Estratto del testo:
==============================

Mi stai dicendo che un
allenatore per essere un vincente deve essere un buono psicologo o
deve essere capace di farsi aiutare da un professionista che sappia
comprendere al meglio gli schemi mentali degli atleti?
Esattamente, perchè il
ruolo dell'allenatore consiste nel prendere delle decisioni.
Purtroppo molti allenatori hanno esperienza professionale, ma non
conoscono gli aspetti legati alla psicologia. Hanno delle loro
credenze, che magari hanno funzionato in passato, ma che non puoi
sapere se funzioneranno anche con un gruppo completamente diverso dai
precedenti. Quando gli aspetti caratteriali degli atleti cambiano non
è garantito che quello che in passato ha funzionato, funzionerà
ancora.
La pallavolo é
conosciuta per la bravura di alcuni giocatori, ma anche per alcuni
allenatori che hanno fatto la storia di questo sport. Quali
caratteristiche personali deve avere un allenatore vincente?
Credo
che uno degli aspetti più importanti consista nell'avere dei buoni
rapporti con i propri giocatori e che sia capace di far sentire tutti
i giocatori importanti per la squadra, indipendentemente da quale sia
il loro ruolo.
Un
altro aspetto importante consiste nello spiegare ad ogni giocatore
qual'è il suo ruolo all'interno della squadra e fare in modo che
riesca a trovare un accordo rispetto a quello che ogni atleta dovrà
fare.
In
tutte le squadre esisteranno sempre i giocatori che pensano di aver
giocato troppo poco, a cui non è stata data ancora una chance e che
l'allenatore non li vuole far giocare. Se un allenatore è però
capace di chiarire i ruoli dall'inizio e ha trovato un accordo da
parte dei giocatori, ha già compiuto la metà del lavoro da fare.
Uno degli allenatori
più vincenti è sicuramente Julio Velasco, che dice di aver allenato
più che giocatori, cervelli. Cosa ne pensi?
Io
non ho mai lavorato con Julio Velasco. So però che i giocatori
appartenenti alla vostra generazione dei fenomeni avevano un grande
carisma come atleti e hanno, ancora oggi, un grande carisma,
indipendentemente dal lavoro che svolgono. Velasco è stato capace di
trasmettergli molto a livello umano e di carisma.
Bernardi,
Giani, Gardini, Cantagalli, Papi, Zorzi, Bracci, Pasinato, Gravina,
Pippi, Bovolenta, Lucchetta, Tofoli, Vullo, Meoni, Sartoretti, Galli,
De Giorgi, Martinelli e tutti gli altri componenti di quel gruppo, sono diventati delle persone complete. In pochi, dopo di loro, hanno
avuto lo stesso carisma.

==============================

Dati forniti:
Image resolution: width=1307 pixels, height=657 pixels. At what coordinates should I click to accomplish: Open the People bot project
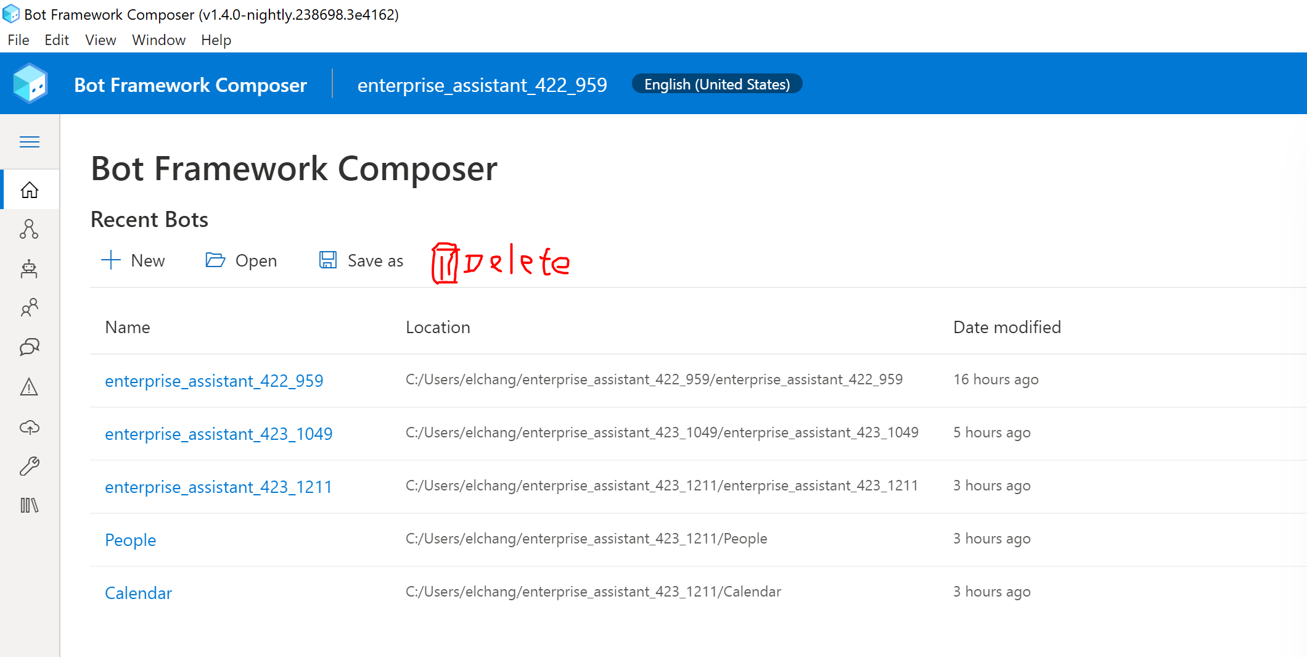tap(130, 540)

==============================

Consegna: Riassumi in due frasi l'intervista sul ruolo dell'allenatore di pallavolo.

Soluzione: Nell'intervista si sostiene che un allenatore vincente debba conoscere la psicologia o farsi aiutare da un professionista, perché le convinzioni che hanno funzionato in passato potrebbero non funzionare con un gruppo diverso. Tra le qualità più importanti vengono indicati i buoni rapporti con i giocatori, la capacità di farli sentire tutti importanti e il chiarire fin dall'inizio il ruolo di ciascuno, trovando un accordo con loro.